(Source material)
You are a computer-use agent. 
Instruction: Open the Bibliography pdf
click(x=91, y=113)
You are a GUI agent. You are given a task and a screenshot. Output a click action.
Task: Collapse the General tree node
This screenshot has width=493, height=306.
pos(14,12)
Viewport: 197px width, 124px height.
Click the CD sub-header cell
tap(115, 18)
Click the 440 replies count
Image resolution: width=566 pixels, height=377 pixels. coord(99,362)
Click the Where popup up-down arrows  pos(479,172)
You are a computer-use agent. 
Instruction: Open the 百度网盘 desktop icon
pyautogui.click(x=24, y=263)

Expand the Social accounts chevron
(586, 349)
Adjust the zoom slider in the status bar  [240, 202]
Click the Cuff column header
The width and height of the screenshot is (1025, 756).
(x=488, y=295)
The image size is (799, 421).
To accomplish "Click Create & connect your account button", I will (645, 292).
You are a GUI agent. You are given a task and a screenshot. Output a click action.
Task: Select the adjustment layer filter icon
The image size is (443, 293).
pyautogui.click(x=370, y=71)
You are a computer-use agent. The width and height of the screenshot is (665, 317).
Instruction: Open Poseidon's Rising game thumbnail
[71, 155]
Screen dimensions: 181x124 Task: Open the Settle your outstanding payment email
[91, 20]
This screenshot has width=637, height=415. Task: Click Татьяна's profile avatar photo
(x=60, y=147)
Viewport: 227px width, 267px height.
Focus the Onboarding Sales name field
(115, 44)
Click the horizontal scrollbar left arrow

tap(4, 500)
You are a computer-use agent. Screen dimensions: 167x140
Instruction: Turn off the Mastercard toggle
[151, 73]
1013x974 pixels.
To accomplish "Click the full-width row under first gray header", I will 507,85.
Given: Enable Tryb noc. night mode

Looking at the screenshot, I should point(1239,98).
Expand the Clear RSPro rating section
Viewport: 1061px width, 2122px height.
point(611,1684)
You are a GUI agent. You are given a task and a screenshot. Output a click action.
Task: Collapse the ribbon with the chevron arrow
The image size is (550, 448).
(End Source material)
*What is expected*.
Show, from the material above, each line that includes the string "Collapse".

*Expected output*.
Task: Collapse the General tree node
Task: Collapse the ribbon with the chevron arrow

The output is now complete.